▸ What to produce: Copy out all lines bearing the word "using" from the listing below.

▸ Supplied entries:

=-=-=-=-=

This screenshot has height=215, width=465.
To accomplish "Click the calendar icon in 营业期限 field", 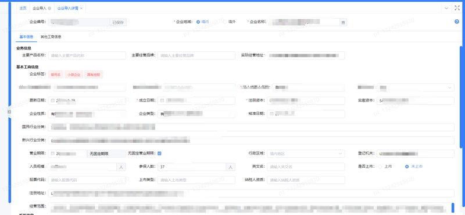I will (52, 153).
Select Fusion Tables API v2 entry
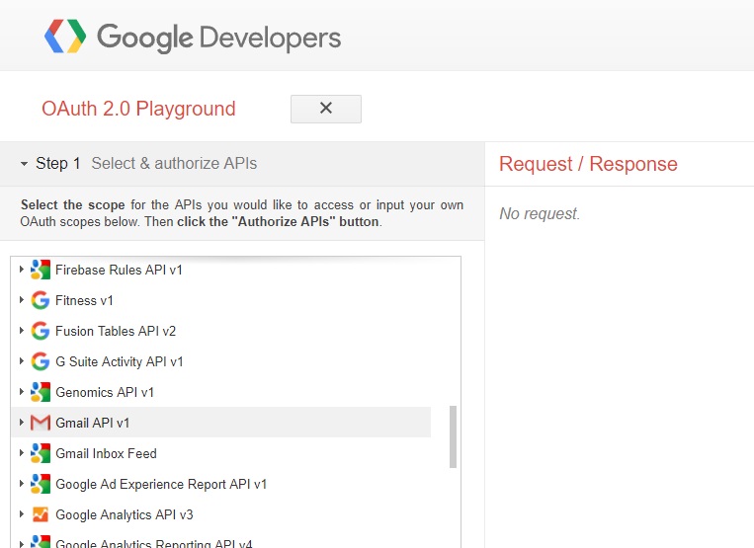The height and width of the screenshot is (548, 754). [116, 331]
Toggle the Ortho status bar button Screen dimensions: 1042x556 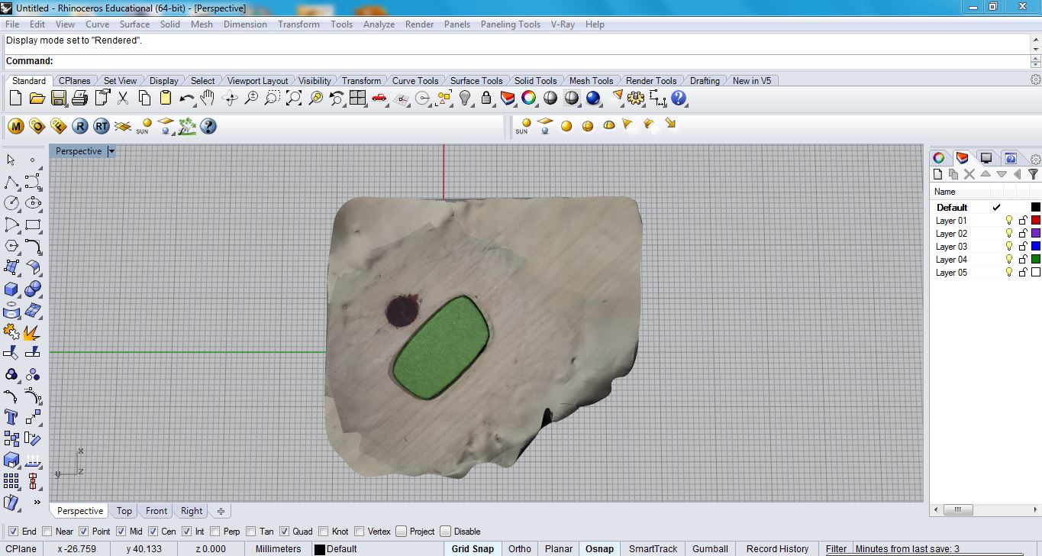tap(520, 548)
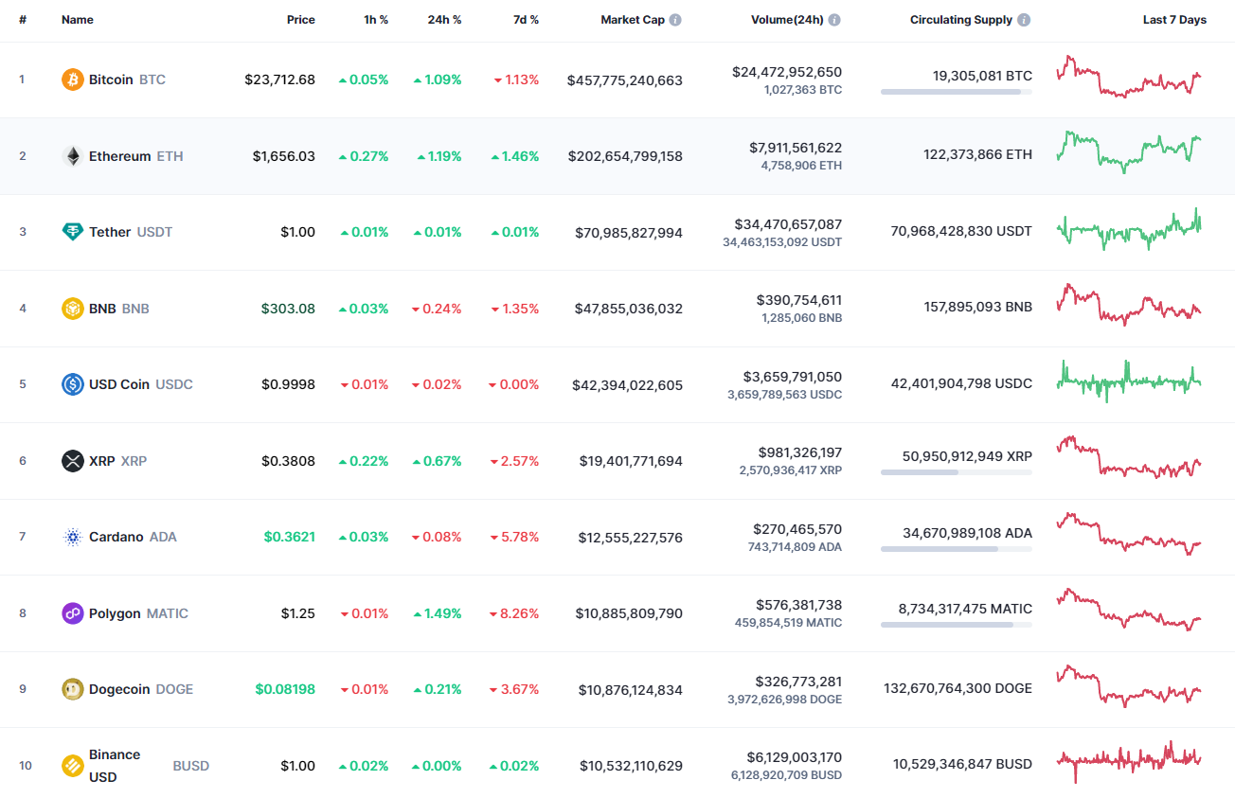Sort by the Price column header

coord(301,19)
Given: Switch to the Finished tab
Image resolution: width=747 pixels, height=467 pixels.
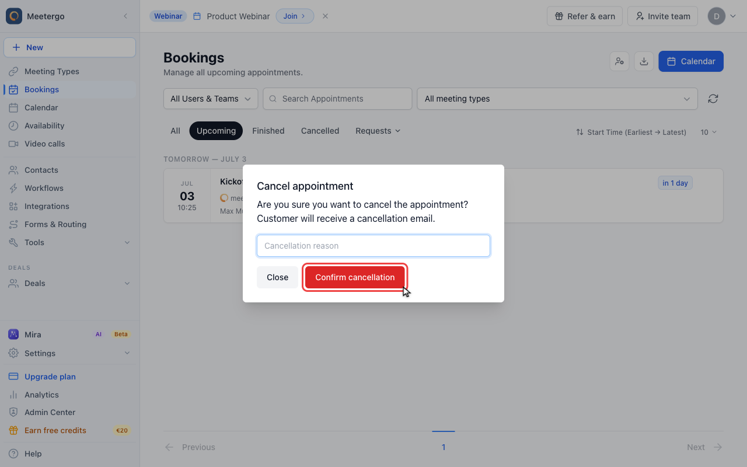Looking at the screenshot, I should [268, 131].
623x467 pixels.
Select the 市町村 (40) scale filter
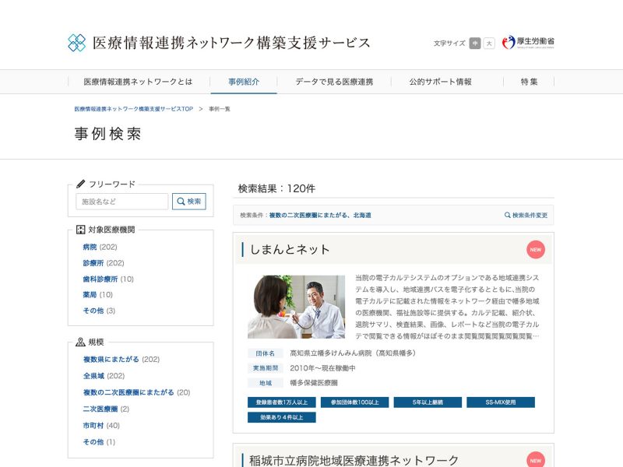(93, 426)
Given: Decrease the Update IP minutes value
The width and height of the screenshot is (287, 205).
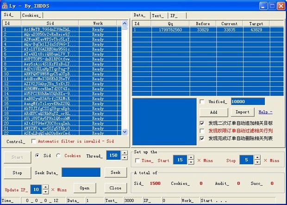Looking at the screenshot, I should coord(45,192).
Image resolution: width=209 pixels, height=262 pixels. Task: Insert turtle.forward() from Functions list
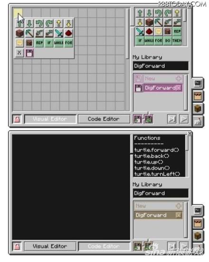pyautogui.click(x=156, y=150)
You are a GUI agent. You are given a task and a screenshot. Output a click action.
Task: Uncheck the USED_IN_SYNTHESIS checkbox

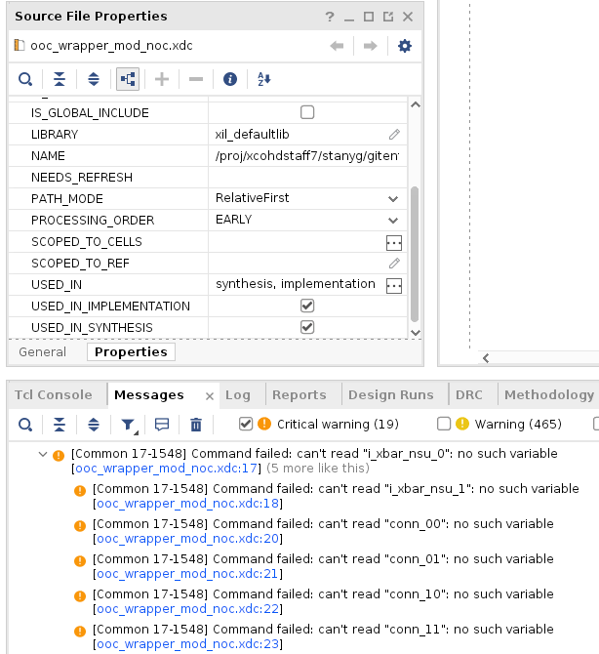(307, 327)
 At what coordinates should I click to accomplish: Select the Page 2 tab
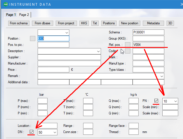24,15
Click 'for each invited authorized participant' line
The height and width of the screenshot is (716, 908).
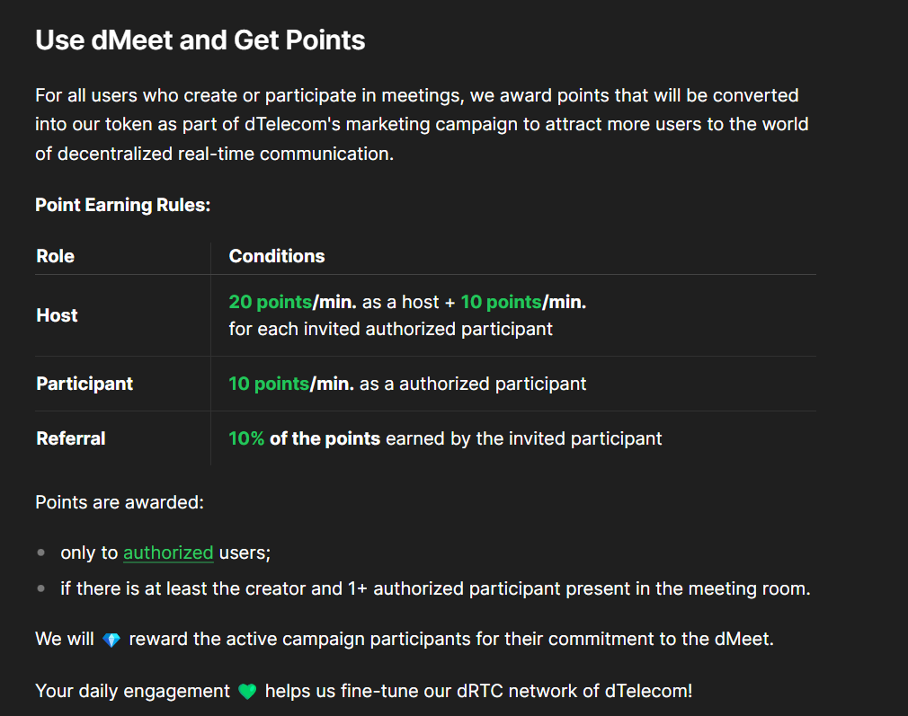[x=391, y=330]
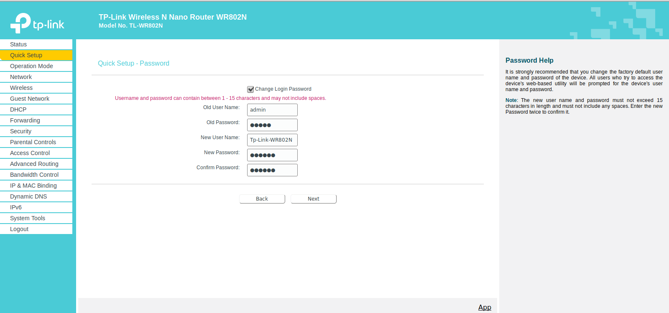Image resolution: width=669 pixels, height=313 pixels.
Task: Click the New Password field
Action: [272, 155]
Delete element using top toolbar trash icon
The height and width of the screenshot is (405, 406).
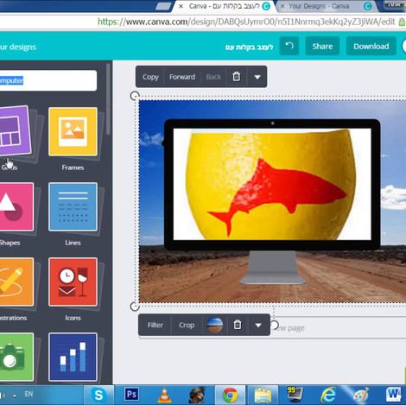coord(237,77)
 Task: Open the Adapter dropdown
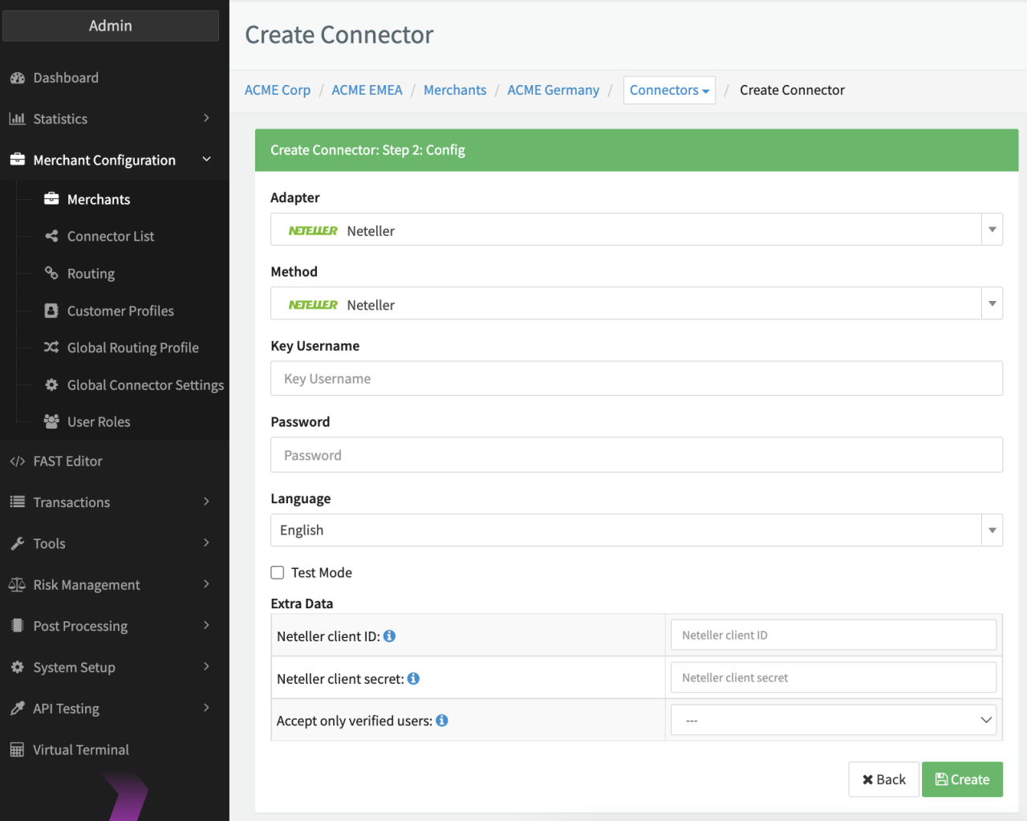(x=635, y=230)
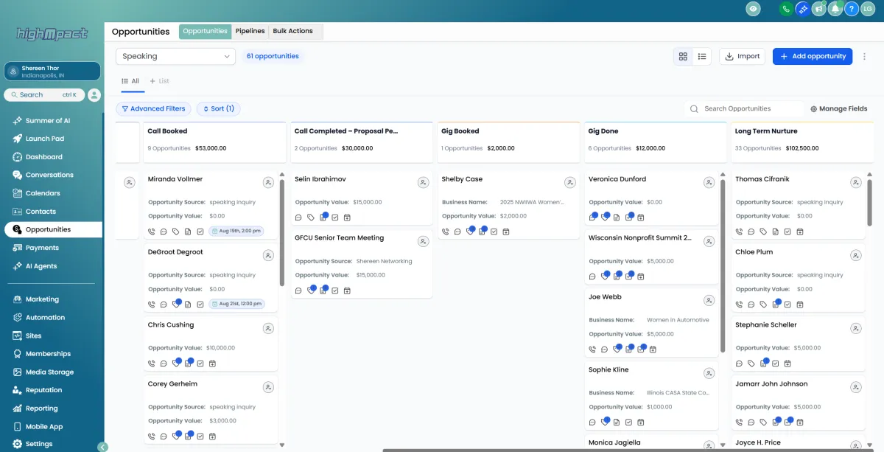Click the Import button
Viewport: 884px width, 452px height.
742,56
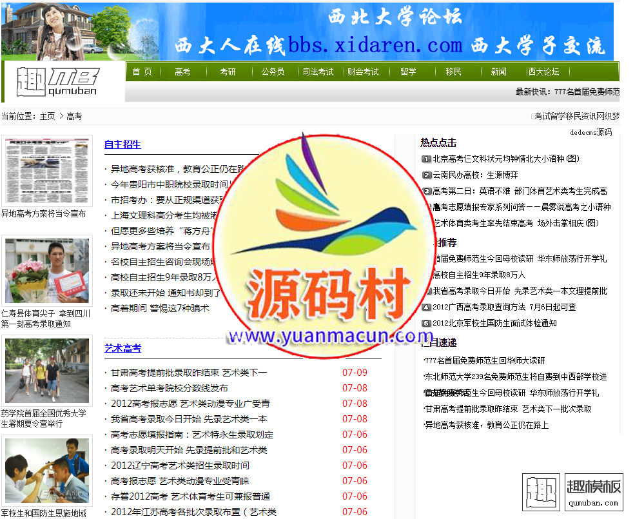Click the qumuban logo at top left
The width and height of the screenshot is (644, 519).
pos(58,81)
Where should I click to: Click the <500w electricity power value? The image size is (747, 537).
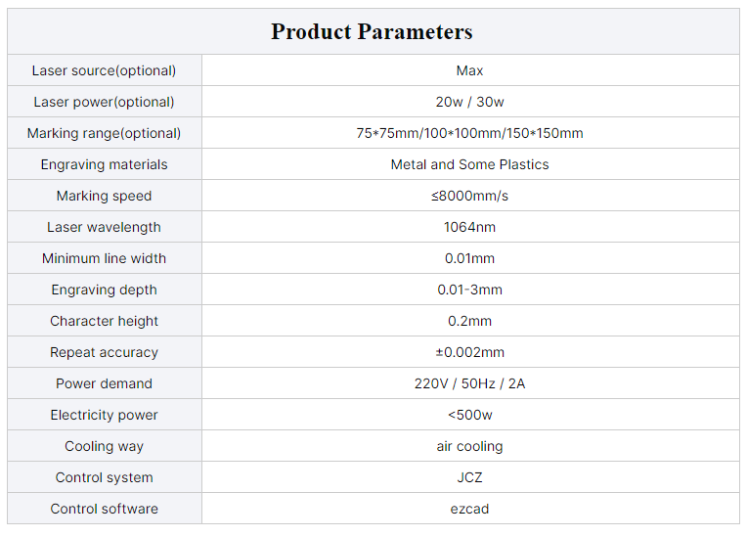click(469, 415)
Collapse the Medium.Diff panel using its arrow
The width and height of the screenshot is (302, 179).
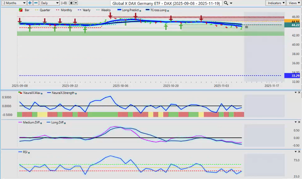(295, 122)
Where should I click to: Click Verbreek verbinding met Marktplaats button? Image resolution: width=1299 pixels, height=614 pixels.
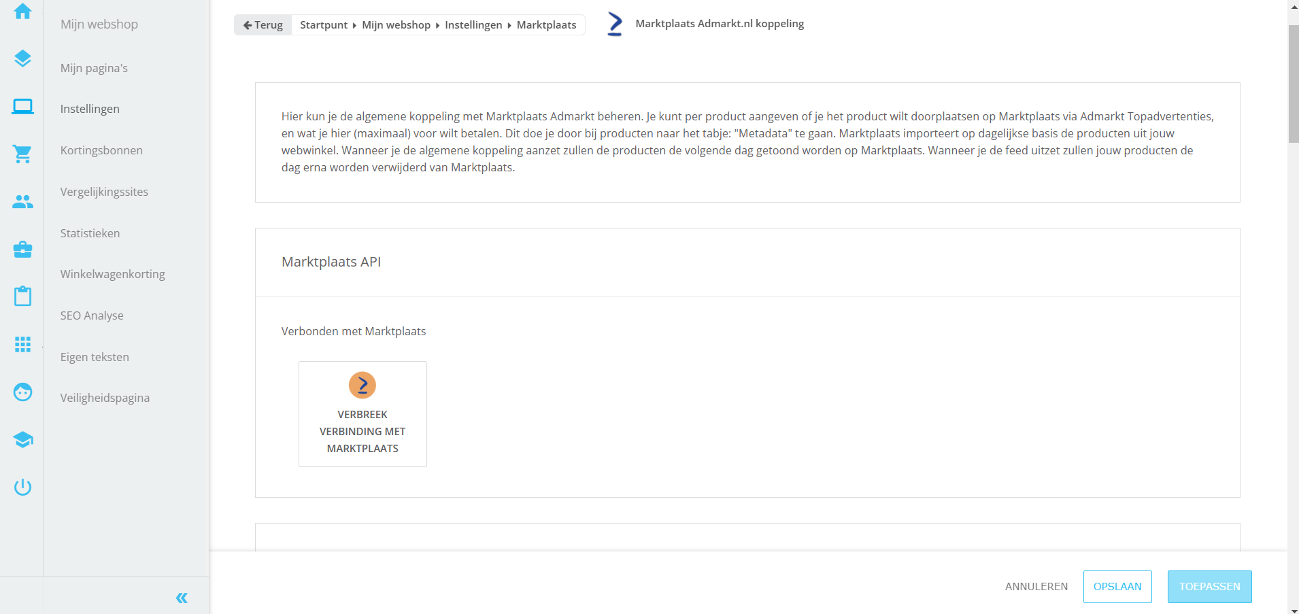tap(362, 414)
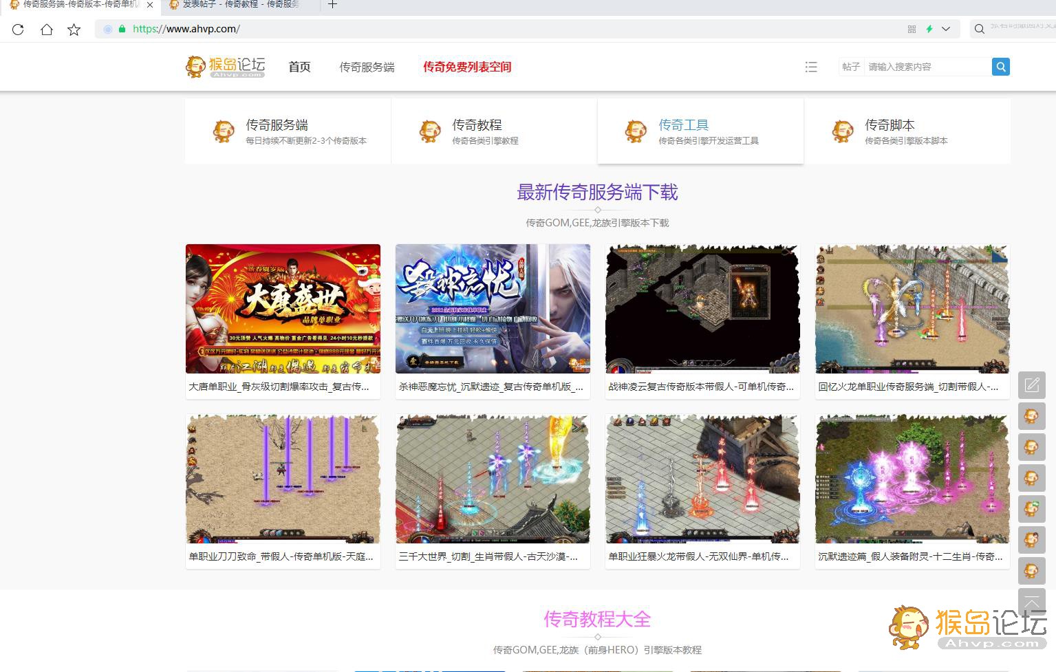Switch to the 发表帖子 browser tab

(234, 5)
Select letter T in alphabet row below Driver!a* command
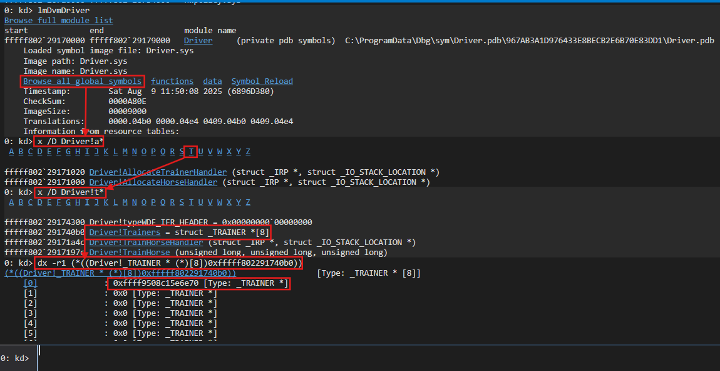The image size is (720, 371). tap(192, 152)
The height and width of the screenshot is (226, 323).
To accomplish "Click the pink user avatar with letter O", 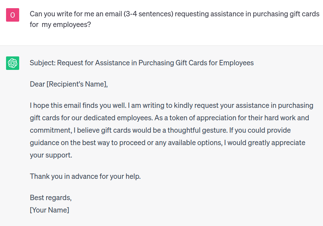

=-=-=-=-=

▸ Task solution:
Delete element using top toolbar trash icon
Collapse the Medium.Diff panel using its arrow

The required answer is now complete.